ピックアップ GⅢ 大垣 06/03
連日、インパクト大の走りを披露していた犬伏湧也。「タイミングが合わなかったのもあるけど、自分の体調が万全でもどうだったか…。悔しいですね」とは、準決で犬伏のダッシュに置いていかれた松浦悠士。それだけに人気集中の決勝だったが、雨のバンクコンディションも影響したのか、犬伏はそれまでのエンジンが鳴りをひそめて不発。単騎ながらもワンチャンスにかけた浅井康太が、さすがの勝負センスでV奪取。層の薄い中部勢のなかでどう戦うべきかの手本を示した。
十八番の舞台の9車立てながら、リズムを崩していた園田匠は、G1を含めて今年5度目のG戦線で初めて準決に進んだ。余勢を駆って3連勝で優出。4カ月以上の欠場を余儀なくされた盟友、北津留翼の復帰も、起爆剤の1つになった。
「ずっと練習はやってたし、いままでが極端に悪かった。やっといままで通りになった。(3月の)あっ旋停止中に違う練習とかを試して、それが全部裏目に出た。やっぱり泥臭い練習がじゃないと。トレーニングは全部元に戻しました。(北津留)翼が帰ってきたんで、自分にもスイッチが入りました」
シリーズ3勝をマークした渡邉雄太。特筆すべきは、最終日の圧巻の逃走劇だろう。山田久徳、雨谷一樹、伊藤旭、石井洋輝と機動タイプをすべて粉砕した。「(渡邉)雄太は練習でもだいぶ強くなっている。深谷(知広)のおかげだと思います」とは、岡村潤。深谷効果で長い距離もいとわない仕掛けが目を引いた。
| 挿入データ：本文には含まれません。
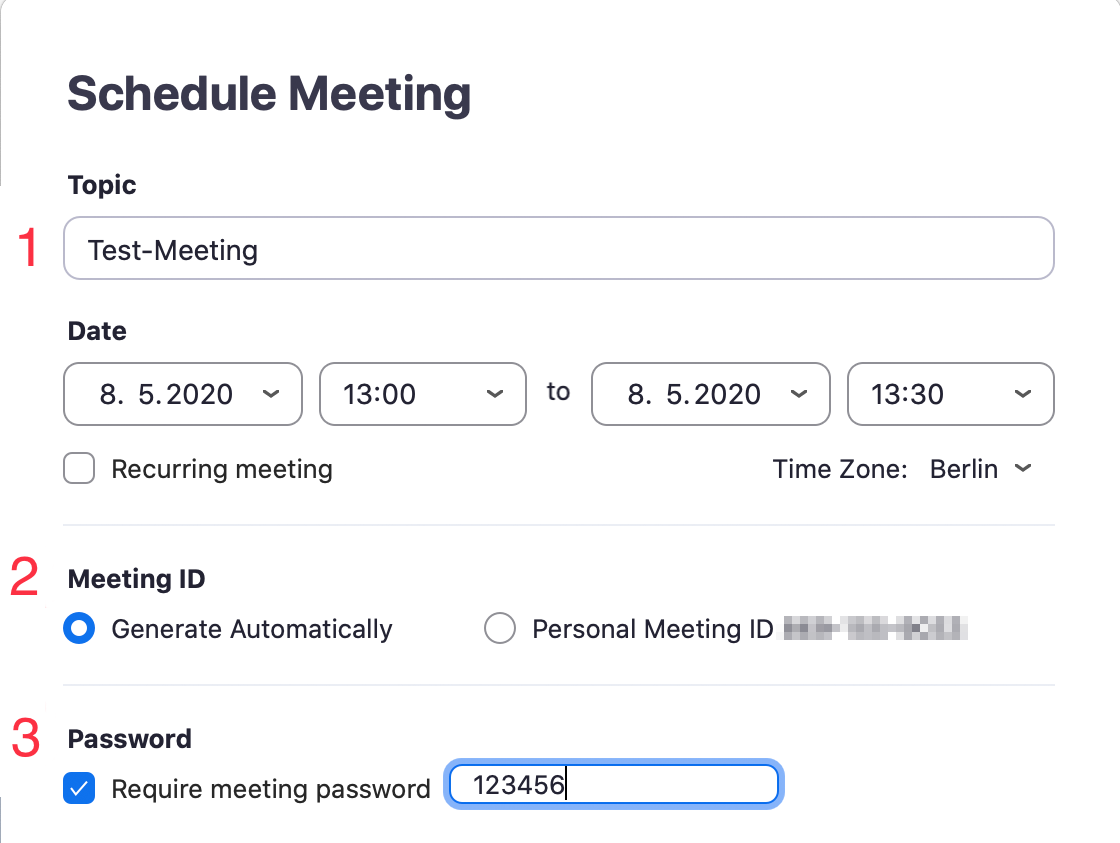Open the Berlin time zone selector
Image resolution: width=1120 pixels, height=843 pixels.
pyautogui.click(x=964, y=469)
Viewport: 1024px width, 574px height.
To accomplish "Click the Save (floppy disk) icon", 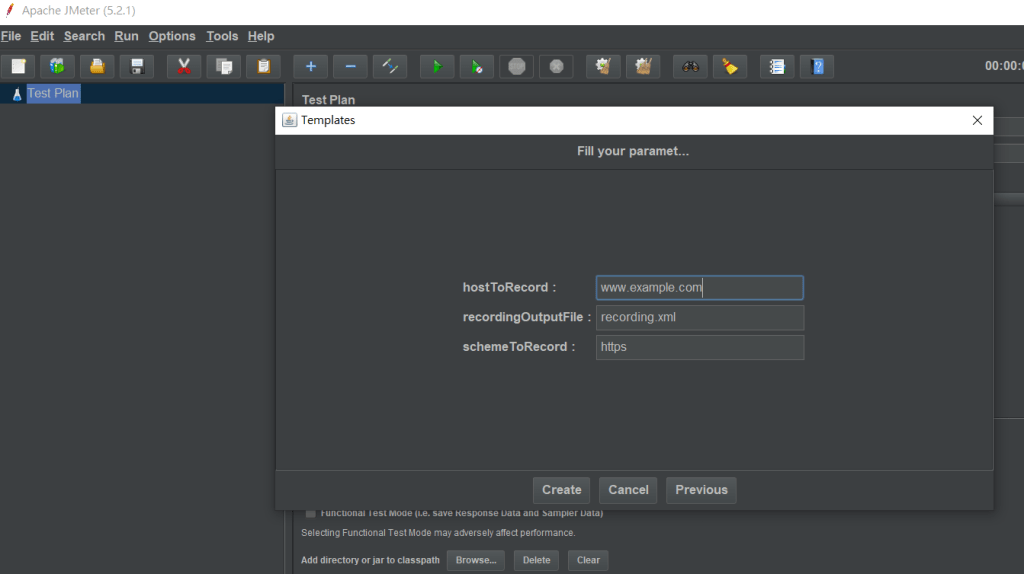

「(1周半以上を踏んだ最終日は)ヤバくてゴール前はいっぱいでした。まだ、あれで(最終)4コーナーから、もう1回踏めないとっていうのがある。(さらに上のレベルで)先行でってなったら、そうならないとダメですね。(次の高松宮記念杯は)このままの状態でいければ、いいと思います」
今期初のS級の木村佑来は、3度目のG3を着。先行策がかなわなかった初日のシンガリ以降は、3走すべて主導権を握りレースを支配。最終日にワンツーの新山将史からは「付いていてG1級のスピード感でしたね」と、言わしめたほど。今期も少しでも競走得点を上げて、S級点キープにかけたいところだ。すでに決まっているものの、来期A級陥落はもったいない。
「(3日目は、最終)ホームで脚は残ってた。1着に残れて良かった。悪い感じじゃないけど、後半タレちゃうんで我慢できるように、もっと練習が必要ですね。(最終日も)あの距離でも踏み切れるようにならないと。(S級点に)もうちょっと点数を上げたいけど、小さい競走はしてもっていうのがあります」
最終日こそ力の違いで別線をねじ伏せて勝ち星を挙げた鈴木浩太だが、型にハマらなかった時の脆さを露呈するシーンも見受けられる。そこが現状の課題になっている。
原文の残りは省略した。